§ **What to work on**
Below are the records; copy each line in which "from" can be found.

§ **Data for processing**
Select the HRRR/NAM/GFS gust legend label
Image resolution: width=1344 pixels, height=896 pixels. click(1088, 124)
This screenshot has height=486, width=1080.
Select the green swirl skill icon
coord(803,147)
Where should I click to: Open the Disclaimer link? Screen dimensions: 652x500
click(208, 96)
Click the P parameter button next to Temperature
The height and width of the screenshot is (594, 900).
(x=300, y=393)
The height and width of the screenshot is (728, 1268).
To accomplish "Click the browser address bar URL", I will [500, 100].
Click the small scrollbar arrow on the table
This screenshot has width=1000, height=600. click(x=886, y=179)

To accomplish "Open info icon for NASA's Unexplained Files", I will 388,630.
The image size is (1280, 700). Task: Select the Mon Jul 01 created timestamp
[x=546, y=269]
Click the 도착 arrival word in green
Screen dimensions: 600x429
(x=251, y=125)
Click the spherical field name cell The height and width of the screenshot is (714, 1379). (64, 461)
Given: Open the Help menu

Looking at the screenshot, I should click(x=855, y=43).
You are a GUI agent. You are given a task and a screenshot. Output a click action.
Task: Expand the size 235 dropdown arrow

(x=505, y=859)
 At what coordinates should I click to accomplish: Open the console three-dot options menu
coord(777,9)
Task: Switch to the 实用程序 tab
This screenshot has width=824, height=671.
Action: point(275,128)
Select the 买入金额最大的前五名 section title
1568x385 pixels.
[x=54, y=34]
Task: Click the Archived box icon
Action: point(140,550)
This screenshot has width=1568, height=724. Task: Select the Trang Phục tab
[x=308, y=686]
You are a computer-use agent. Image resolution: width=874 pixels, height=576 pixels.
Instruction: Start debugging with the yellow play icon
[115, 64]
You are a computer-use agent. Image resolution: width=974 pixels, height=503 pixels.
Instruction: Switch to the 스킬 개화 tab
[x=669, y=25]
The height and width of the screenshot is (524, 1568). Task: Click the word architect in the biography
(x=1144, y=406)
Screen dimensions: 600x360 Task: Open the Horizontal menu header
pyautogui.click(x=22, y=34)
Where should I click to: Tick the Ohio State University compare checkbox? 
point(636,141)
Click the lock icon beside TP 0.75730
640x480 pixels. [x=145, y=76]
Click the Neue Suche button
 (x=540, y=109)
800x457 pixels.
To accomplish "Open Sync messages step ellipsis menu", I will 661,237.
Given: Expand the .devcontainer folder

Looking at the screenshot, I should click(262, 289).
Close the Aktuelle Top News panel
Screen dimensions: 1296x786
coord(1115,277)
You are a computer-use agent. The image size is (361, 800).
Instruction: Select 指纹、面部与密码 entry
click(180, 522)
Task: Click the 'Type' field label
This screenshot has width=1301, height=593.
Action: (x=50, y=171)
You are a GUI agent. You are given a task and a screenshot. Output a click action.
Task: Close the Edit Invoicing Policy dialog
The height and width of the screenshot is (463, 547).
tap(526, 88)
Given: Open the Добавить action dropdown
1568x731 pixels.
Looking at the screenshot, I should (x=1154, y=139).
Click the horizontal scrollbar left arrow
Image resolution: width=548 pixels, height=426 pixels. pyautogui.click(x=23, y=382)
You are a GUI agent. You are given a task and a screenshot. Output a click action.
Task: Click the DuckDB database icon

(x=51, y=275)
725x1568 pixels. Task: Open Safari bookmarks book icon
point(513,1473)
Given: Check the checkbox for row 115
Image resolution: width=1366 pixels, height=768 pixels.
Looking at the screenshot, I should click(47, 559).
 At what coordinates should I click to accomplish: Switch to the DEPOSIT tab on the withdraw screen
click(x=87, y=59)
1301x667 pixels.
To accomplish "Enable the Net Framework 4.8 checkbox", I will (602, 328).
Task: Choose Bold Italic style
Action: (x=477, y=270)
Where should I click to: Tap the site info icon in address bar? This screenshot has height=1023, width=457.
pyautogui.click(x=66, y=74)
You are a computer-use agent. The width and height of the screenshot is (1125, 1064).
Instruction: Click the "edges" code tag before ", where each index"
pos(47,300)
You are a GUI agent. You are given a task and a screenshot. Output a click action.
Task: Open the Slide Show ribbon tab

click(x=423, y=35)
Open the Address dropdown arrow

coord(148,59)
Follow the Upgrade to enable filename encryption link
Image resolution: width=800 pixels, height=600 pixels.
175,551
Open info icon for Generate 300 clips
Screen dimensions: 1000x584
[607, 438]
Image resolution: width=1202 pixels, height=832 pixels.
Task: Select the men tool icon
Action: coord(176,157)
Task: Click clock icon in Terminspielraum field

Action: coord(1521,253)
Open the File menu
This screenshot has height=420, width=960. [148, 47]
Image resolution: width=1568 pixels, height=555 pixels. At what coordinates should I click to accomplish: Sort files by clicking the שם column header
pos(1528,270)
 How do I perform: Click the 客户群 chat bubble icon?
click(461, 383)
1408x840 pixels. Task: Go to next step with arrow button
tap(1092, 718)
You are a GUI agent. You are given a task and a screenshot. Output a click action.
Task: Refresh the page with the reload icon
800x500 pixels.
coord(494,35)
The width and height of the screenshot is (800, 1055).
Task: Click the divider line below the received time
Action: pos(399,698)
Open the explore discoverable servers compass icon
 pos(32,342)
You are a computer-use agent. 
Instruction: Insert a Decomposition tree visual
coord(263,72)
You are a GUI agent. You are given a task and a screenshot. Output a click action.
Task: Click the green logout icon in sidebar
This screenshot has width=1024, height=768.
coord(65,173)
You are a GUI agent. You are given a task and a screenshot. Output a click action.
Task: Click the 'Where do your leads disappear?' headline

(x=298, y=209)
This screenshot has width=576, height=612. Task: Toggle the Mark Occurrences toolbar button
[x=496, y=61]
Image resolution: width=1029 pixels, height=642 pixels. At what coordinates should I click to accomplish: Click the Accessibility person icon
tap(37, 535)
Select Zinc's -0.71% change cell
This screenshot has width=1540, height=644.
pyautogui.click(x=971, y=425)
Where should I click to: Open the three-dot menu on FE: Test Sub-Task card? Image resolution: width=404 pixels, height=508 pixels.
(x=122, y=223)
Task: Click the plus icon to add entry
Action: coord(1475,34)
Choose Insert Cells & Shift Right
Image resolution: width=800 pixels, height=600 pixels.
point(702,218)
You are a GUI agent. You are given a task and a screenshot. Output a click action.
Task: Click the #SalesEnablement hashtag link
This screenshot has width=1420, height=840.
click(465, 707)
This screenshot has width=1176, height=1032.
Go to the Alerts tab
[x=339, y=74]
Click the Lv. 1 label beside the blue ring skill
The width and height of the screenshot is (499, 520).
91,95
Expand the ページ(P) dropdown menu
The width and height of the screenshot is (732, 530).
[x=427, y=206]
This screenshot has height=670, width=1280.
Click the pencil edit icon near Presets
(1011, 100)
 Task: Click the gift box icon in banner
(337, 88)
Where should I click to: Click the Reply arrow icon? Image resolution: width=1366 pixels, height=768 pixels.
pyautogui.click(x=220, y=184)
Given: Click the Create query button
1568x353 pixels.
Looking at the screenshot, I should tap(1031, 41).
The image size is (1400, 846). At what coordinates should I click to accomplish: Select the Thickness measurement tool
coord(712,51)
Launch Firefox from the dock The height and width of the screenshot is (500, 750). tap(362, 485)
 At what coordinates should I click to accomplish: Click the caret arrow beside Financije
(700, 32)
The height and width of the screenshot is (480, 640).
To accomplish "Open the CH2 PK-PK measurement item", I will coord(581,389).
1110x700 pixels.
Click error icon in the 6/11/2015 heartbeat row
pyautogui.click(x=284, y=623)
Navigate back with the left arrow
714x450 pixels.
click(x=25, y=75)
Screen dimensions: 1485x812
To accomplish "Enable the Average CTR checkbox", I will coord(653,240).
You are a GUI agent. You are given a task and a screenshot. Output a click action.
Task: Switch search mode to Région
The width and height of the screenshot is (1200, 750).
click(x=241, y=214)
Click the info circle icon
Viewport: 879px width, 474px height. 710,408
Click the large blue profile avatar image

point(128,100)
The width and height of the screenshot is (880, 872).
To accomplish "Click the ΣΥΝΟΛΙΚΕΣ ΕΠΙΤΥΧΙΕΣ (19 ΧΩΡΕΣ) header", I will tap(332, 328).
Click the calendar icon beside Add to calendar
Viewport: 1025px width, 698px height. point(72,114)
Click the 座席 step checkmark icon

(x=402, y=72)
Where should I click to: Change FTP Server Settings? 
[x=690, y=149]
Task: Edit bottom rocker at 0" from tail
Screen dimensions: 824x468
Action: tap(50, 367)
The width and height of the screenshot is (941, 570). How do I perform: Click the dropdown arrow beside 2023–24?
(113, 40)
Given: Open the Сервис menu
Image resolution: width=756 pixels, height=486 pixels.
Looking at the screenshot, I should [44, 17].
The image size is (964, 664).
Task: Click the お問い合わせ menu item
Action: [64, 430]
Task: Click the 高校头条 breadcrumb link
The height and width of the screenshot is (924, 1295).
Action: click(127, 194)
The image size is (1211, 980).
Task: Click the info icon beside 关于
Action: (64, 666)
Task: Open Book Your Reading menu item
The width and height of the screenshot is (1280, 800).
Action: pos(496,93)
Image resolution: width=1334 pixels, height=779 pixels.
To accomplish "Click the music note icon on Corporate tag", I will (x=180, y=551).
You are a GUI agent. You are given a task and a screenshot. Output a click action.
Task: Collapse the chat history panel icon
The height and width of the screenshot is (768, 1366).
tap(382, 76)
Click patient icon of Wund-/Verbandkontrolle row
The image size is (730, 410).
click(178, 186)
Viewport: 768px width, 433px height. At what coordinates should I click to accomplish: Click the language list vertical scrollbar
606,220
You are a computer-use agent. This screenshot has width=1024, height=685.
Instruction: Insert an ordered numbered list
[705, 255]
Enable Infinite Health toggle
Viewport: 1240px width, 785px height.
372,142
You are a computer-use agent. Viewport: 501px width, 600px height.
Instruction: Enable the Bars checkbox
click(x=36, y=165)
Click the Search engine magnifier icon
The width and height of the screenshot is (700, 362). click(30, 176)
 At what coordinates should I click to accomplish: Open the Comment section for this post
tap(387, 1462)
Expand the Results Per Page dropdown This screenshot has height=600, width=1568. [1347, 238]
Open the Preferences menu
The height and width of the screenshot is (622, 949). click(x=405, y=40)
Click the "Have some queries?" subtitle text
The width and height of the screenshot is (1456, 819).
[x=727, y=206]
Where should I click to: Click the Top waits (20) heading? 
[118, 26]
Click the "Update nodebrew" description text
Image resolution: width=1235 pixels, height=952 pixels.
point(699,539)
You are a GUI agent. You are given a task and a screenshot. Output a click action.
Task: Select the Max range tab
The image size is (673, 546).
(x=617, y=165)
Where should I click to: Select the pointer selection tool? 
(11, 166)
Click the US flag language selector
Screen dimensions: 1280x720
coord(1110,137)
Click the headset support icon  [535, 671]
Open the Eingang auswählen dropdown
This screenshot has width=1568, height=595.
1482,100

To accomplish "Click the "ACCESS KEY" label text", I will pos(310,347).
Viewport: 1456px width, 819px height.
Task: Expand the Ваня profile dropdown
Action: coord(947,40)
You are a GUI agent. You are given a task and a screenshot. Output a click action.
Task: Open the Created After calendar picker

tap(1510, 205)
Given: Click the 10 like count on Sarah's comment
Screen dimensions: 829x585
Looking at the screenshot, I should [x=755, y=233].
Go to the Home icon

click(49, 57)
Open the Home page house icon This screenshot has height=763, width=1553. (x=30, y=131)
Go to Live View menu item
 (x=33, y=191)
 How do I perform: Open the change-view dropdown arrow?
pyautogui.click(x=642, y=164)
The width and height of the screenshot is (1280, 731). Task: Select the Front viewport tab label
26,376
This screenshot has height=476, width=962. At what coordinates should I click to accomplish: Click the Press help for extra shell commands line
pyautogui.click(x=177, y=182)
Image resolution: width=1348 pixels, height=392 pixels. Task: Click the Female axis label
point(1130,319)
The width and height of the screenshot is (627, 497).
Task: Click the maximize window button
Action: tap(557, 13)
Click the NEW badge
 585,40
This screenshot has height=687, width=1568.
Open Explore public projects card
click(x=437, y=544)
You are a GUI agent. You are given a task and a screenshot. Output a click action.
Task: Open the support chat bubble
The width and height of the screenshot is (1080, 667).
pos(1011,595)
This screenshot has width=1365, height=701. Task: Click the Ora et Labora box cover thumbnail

§ **Response**
Launch Firefox from the dock The height and width of the screenshot is (500, 750). tap(362, 485)
Task: Edit bottom rocker at 0" from tail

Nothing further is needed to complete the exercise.